Data on finding visible targets:
####################

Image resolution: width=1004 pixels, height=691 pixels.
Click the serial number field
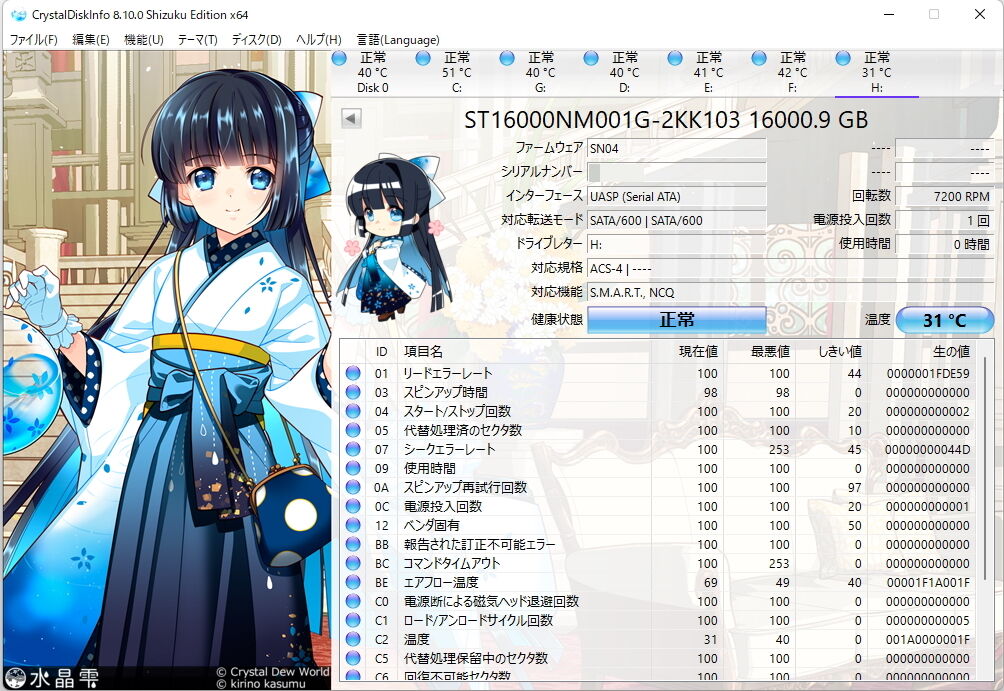pyautogui.click(x=677, y=172)
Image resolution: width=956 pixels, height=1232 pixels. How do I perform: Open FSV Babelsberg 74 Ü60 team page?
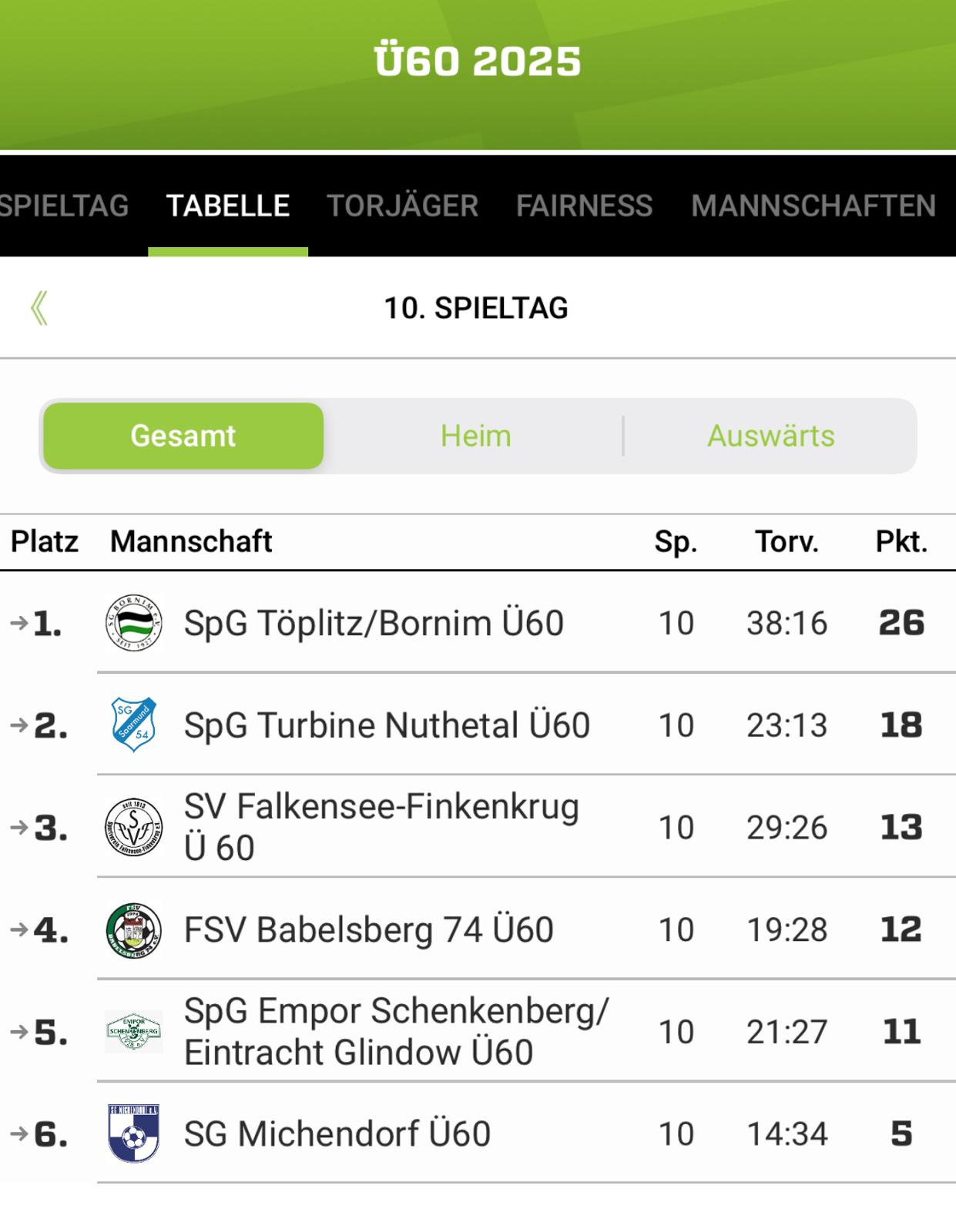[x=368, y=930]
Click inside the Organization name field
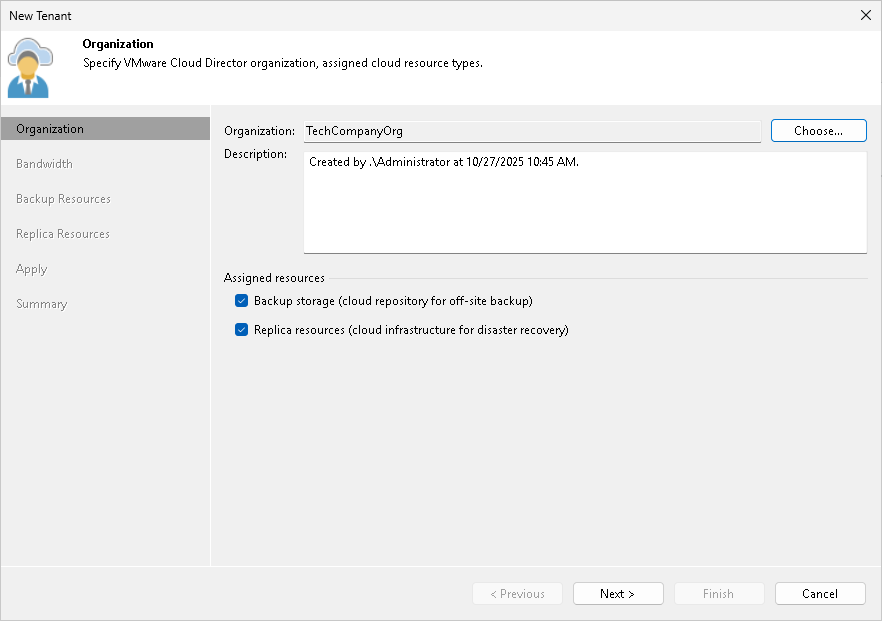 530,130
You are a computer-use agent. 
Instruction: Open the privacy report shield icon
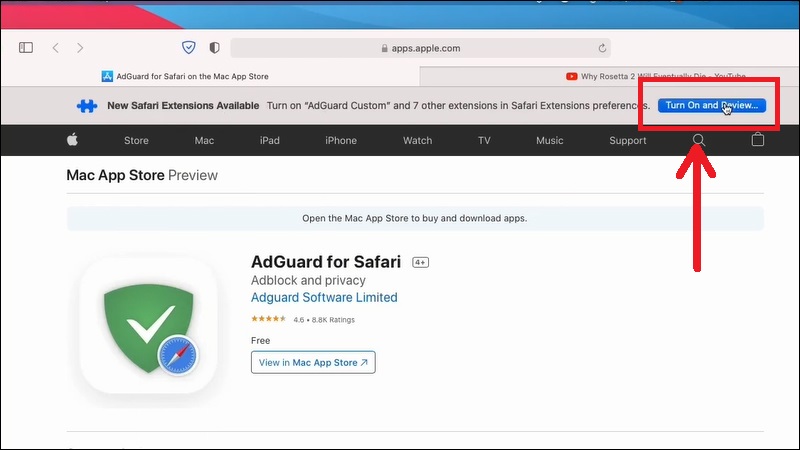click(x=214, y=47)
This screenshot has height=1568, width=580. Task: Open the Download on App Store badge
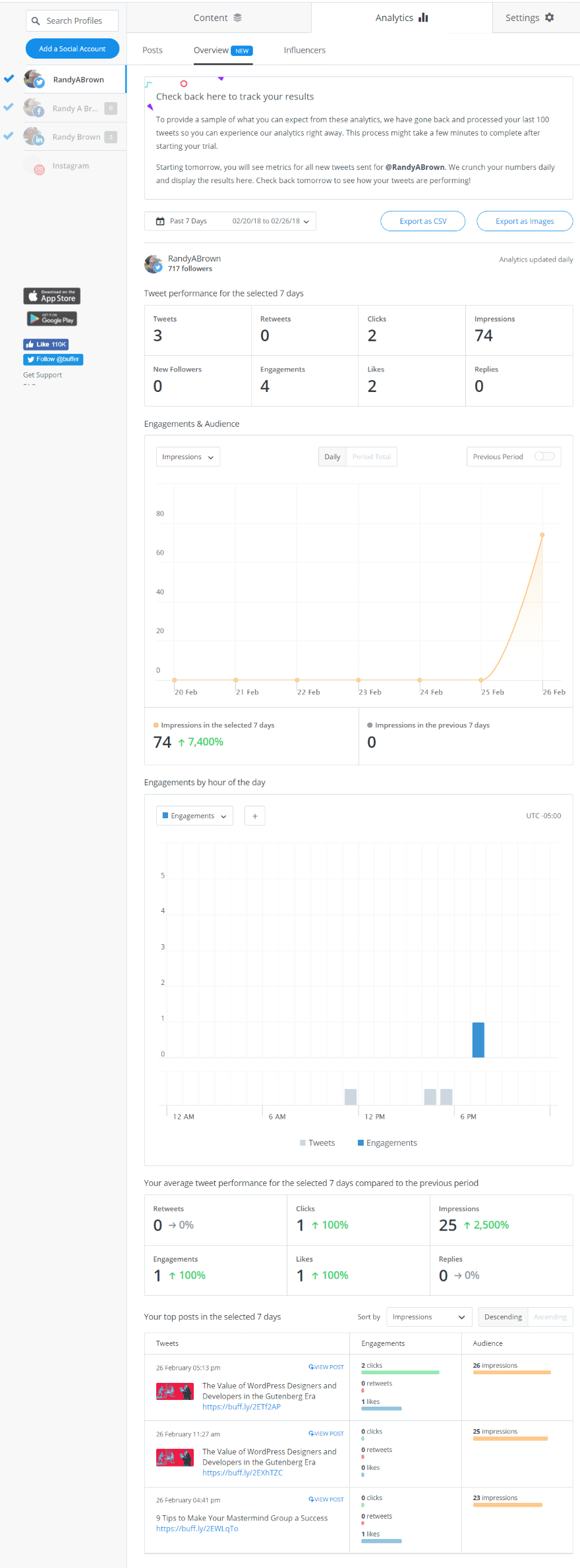(x=52, y=296)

####################

AIM OF THE TASK: Give back every row above word for word, without the pictures.

CORRECT RESULT:
Image resolution: width=1004 pixels, height=691 pixels.
Click the serial number field
pyautogui.click(x=677, y=172)
Image resolution: width=956 pixels, height=1232 pixels. How do I perform: Open FSV Babelsberg 74 Ü60 team page?
[x=368, y=930]
Click inside the Organization name field
 530,130
You are a computer-use agent. 
Instruction: Open the privacy report shield icon
click(x=214, y=47)
This screenshot has height=1568, width=580. Task: Open the Download on App Store badge
(x=52, y=296)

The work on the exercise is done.